I was told to read the first five chapters of Uses of Blogs by Alex Bruns and Joanne Jacobs. I’ve made it two pages in and I’ve officially come to the realization that every blog post I’ve ever made was worthless. I am a purely neutral human being when it comes to most things. Politics? I could care less. Religion? Nobody’s going to change their mind anyway. War? It happens. It has always happened. It will happen again. Unless you really love the sound (or in this case would it be the syntax?) of your own voice (which is the case in 90% of any of these situations) there is really no point in discussing these topics.
The irony of this post is suffocating.
This is where the book comes in.
Much debate of blogging appears to focus on the so-called “A-list” of established, well-known, and often controversial bloggers while bypassing the vast range of other participants whose engagement only makes the blogosphere possible.

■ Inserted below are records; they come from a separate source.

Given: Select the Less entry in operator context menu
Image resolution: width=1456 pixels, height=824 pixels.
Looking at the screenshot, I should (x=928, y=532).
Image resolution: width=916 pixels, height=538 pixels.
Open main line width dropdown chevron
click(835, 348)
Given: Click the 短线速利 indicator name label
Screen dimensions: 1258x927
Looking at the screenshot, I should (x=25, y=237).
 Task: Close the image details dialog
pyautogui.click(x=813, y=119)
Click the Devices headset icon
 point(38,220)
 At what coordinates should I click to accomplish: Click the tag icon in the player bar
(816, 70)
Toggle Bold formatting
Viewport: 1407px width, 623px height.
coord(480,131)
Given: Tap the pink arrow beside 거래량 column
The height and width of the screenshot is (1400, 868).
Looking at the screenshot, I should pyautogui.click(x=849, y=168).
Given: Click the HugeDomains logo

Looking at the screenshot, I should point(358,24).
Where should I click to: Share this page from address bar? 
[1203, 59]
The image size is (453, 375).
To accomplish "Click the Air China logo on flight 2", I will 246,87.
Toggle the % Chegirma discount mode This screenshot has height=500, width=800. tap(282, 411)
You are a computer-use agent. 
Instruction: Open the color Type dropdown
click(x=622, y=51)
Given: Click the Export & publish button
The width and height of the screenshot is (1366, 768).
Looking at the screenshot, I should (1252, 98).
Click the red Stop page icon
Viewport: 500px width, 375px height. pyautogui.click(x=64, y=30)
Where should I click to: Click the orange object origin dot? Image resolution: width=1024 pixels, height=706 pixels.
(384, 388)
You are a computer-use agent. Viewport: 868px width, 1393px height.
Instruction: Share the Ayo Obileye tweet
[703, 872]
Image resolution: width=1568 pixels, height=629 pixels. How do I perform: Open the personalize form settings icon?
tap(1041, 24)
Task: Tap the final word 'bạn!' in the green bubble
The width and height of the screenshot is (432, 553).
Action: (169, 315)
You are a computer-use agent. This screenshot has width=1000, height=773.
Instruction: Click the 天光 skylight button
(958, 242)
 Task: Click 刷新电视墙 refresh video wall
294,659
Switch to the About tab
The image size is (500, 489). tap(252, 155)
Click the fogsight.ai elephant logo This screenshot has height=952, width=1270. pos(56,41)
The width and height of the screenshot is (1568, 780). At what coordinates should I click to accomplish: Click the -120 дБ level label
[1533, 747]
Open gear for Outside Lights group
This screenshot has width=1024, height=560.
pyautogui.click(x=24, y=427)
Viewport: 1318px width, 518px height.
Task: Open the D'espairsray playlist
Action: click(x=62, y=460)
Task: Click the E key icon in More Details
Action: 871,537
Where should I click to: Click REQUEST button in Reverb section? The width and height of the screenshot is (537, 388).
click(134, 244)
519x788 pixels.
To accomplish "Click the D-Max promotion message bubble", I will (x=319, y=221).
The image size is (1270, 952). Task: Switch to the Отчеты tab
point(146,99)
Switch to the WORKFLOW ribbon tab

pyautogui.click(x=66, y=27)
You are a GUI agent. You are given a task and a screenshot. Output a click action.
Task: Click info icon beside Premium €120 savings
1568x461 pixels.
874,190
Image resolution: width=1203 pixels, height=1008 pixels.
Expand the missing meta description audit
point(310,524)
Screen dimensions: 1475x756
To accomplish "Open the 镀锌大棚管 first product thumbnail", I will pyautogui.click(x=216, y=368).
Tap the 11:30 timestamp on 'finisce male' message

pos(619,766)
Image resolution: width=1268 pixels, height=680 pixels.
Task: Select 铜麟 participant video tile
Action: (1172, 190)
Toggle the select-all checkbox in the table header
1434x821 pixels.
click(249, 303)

The way I see it, unless you’re a a member of the elite your only purpose as an “average joe” user is not to post on your own blog but to comment and fuel the success of others more well-known. You’re a peon mining the gold while the king gets to wear it. It’s like a sad middle school hierarchy: suck up to the “popular” kids if you want any recognition. If you were anything like me in middle school and didn’t give a single damn about the “popular” kids you might have a little trouble in the commenting world.
I love to hear other people’s opinions, don’t get me wrong, but teach don’t preach. I don’t want to debate, I want to learn. Call me apathetic but the amount I care decreases dramatically when you look me in the eye and accuse me of being wrong in a situation where there isn’t a yes or no answer. I have no time for trolls, thank you very much.
I better stop now before I start acting like my mother.